By the time I made my cup of coffee on Christmas morning, she’d taken apart the entire engine of The Polar Express with a screwdriver while looking for a battery compartment. Wheels and gears were everywhere and I had to think fast before the toy was so in pieces I would never get it back together.
Her maternal grandfather is an electrical engineer and later that afternoon at his house, Papa brought out his old HO-scale model trains. As he assembled track on the living room rug, he told the story of his brother who dared say he didn’t want to be a priest when he was a student at a parochial school in the 1950s.
“I want to be an engineer,” he declared instead, proudly, and he meant train conductor, though he would eventually become a software engineer. Both men are the good, unassuming figures I’ve come to associate with the occupation.
My father is a civil engineer. He worked on the Apollo Project in the 1960s, developing and testing the reentry heat shield materials for the command modules, before he started a family and took the less sexy job of City Engineer of Bridgeport, Connecticut.
Dad is also the humble gentleman who can get things done. He built some of the furniture in our house.
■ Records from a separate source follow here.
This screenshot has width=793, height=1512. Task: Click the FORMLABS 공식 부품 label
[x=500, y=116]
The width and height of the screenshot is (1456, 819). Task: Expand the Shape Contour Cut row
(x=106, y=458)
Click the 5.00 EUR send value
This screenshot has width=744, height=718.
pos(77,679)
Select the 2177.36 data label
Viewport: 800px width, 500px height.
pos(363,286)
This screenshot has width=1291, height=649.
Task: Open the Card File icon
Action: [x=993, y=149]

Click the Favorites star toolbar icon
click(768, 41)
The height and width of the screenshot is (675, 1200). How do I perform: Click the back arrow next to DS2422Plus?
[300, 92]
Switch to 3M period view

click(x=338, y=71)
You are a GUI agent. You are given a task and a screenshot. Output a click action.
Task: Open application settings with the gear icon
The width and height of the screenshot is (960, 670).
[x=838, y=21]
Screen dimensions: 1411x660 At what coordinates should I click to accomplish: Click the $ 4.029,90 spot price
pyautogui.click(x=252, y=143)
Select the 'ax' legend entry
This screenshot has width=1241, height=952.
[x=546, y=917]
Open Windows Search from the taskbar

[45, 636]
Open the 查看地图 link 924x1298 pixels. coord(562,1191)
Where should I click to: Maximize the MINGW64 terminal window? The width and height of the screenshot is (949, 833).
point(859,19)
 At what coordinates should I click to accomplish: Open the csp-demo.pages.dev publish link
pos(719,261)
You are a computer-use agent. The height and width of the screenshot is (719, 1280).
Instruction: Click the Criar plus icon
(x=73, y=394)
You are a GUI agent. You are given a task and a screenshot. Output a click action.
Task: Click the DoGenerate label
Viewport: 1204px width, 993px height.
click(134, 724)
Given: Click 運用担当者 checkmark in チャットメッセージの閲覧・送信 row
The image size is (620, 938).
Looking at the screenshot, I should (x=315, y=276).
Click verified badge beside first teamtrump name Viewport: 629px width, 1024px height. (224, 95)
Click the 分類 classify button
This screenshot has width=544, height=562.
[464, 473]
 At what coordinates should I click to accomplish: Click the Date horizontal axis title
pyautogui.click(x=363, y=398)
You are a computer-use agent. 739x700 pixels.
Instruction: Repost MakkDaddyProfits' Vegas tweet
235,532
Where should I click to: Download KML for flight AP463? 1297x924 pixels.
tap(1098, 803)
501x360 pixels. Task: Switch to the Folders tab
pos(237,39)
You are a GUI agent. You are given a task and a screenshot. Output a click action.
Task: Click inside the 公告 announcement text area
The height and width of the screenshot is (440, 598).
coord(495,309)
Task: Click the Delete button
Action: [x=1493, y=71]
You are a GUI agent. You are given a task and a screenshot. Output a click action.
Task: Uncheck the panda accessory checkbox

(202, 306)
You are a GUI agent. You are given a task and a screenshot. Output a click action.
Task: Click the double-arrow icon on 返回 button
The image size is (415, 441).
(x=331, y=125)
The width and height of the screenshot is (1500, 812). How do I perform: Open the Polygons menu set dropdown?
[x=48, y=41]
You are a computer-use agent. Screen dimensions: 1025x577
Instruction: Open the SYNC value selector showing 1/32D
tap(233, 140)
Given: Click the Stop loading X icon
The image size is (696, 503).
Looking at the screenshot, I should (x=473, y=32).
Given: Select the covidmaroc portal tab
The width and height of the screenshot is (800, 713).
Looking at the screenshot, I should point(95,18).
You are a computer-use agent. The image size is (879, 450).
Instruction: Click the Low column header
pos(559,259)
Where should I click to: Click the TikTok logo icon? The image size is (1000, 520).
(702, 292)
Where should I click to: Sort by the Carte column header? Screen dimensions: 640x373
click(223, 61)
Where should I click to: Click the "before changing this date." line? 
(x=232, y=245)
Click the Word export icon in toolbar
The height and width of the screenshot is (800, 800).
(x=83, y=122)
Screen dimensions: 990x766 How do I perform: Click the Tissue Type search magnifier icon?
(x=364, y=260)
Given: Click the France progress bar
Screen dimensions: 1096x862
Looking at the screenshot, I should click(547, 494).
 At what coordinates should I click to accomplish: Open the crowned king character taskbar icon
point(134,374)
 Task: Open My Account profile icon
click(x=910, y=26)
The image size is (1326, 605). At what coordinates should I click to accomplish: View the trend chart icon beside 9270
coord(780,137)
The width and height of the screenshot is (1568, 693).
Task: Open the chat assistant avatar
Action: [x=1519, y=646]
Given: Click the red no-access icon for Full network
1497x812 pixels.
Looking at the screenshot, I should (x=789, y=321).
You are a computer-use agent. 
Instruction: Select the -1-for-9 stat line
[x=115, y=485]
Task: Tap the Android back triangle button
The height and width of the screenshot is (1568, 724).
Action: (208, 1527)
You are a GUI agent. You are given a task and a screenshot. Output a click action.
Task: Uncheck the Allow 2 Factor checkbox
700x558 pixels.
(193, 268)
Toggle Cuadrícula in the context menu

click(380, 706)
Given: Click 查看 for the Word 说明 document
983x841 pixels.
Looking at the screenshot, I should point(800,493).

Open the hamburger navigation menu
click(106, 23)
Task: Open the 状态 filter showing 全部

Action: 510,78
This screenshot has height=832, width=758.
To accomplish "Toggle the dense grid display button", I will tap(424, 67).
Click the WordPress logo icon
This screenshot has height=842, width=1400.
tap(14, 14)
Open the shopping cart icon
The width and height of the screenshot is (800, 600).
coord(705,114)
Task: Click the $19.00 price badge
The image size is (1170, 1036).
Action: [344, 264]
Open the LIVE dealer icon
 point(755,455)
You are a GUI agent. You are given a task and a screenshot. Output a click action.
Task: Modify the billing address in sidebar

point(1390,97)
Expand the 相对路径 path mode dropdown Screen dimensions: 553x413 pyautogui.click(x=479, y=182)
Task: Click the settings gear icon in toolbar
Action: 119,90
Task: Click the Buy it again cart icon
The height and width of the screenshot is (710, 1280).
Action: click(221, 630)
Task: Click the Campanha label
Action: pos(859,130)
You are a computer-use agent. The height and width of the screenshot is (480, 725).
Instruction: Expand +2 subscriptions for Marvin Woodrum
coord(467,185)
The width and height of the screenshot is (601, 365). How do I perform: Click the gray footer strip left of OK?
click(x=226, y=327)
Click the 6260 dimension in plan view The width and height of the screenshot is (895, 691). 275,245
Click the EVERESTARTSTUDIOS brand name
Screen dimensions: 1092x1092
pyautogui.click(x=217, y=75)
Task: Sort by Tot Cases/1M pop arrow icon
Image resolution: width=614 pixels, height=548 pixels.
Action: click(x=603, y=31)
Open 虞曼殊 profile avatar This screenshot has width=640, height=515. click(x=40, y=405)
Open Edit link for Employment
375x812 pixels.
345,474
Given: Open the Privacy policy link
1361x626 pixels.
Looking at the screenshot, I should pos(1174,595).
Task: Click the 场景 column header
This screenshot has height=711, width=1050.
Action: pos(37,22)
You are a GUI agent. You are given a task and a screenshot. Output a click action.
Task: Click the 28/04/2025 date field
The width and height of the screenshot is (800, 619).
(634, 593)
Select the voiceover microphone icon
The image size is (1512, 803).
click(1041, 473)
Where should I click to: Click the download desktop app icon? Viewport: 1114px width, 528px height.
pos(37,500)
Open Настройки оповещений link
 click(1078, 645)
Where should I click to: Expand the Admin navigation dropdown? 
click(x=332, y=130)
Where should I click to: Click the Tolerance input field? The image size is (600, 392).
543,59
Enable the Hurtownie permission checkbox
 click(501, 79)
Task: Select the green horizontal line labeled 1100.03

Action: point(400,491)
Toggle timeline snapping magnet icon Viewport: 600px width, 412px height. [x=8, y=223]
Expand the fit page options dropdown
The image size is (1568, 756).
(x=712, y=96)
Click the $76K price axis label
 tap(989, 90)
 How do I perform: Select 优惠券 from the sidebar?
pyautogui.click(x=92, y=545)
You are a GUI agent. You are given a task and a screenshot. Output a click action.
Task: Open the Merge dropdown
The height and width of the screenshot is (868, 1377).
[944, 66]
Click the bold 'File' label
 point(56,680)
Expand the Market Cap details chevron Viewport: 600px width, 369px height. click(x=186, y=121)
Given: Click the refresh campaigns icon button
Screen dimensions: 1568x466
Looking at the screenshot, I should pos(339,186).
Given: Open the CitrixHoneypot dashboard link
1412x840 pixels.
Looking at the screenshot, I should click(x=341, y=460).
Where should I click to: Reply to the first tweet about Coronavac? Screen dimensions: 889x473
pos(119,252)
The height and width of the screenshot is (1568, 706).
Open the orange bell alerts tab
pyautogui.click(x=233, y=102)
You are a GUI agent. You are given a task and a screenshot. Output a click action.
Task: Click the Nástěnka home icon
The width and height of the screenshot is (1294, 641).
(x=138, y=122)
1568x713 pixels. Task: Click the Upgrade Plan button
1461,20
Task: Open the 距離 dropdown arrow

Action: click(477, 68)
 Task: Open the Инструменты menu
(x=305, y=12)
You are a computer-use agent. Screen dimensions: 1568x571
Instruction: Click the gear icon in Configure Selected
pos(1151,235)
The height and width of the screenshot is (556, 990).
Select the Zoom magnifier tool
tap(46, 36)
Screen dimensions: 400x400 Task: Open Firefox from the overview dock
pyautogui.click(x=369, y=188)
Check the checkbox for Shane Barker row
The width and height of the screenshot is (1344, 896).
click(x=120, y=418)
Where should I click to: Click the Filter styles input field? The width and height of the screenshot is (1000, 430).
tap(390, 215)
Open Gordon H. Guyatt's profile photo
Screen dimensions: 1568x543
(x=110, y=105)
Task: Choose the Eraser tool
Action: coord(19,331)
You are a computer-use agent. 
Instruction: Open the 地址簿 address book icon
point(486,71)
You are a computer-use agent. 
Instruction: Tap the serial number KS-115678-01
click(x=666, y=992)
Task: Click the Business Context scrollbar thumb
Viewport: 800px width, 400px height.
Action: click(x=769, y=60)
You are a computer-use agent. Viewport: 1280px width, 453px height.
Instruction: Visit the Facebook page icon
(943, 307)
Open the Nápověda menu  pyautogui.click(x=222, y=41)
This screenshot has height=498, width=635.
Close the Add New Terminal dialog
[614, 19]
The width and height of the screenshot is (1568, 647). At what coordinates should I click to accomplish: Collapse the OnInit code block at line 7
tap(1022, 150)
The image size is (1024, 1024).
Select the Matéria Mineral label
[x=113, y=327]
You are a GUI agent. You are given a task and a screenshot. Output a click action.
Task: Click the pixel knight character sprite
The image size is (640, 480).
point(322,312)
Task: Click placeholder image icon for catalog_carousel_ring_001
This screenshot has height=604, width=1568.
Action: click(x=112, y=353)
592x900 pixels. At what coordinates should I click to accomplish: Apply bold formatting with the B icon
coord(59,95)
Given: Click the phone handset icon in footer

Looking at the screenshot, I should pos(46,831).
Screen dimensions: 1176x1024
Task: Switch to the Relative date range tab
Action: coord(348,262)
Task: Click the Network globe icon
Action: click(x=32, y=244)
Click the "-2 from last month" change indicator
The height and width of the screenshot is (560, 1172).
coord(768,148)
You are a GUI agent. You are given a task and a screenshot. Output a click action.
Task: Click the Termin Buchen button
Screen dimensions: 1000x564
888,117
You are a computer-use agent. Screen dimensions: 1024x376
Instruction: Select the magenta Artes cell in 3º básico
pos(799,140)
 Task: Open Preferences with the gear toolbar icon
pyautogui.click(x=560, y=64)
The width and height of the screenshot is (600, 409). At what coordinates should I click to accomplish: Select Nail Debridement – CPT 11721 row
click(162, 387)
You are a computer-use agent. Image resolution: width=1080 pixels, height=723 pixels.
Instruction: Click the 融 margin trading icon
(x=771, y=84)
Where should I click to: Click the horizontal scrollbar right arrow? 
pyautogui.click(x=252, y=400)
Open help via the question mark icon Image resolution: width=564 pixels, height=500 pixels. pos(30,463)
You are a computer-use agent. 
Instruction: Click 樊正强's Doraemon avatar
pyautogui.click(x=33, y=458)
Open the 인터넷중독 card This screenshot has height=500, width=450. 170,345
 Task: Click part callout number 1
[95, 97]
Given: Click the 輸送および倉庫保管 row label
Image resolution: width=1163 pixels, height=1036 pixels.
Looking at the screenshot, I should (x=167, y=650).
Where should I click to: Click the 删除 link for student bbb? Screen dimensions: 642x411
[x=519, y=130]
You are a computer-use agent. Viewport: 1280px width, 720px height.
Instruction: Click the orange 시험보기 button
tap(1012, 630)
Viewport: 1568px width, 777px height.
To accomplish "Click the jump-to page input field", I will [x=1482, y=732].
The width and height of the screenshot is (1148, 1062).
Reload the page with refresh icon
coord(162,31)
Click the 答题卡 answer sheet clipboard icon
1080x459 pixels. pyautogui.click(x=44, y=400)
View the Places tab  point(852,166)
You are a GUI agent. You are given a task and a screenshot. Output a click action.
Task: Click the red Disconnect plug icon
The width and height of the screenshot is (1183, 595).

He and his friends built our homes over the years. He talks about designing rockets like it was just building another cabinet. You could say all of the engineers in my family fit the mold to a T-square.
Watching the tracks and the little train station and the miniature people come together made me think of the HO set Dad and I once built in our basement, which also made me think of Dad’s Department 56 Village.
Department 56 is a small company in Eden Prairie, Minnesota that produces illuminated porcelain Christmas Villages. Every year they introduce and retire a number of the houses from each of their themed sets. There’s a Dicken’s Village and a New England Village.
At some point in the 1980s, Dad recalled a much simpler village that sat under his family tree when he was a child and Mom bought him a first set of three Department 56 buildings that Christmas. It’s notoriously difficult to find gifts for engineers. My parents have over twenty New England buildings now and all kinds of accessories and villagers.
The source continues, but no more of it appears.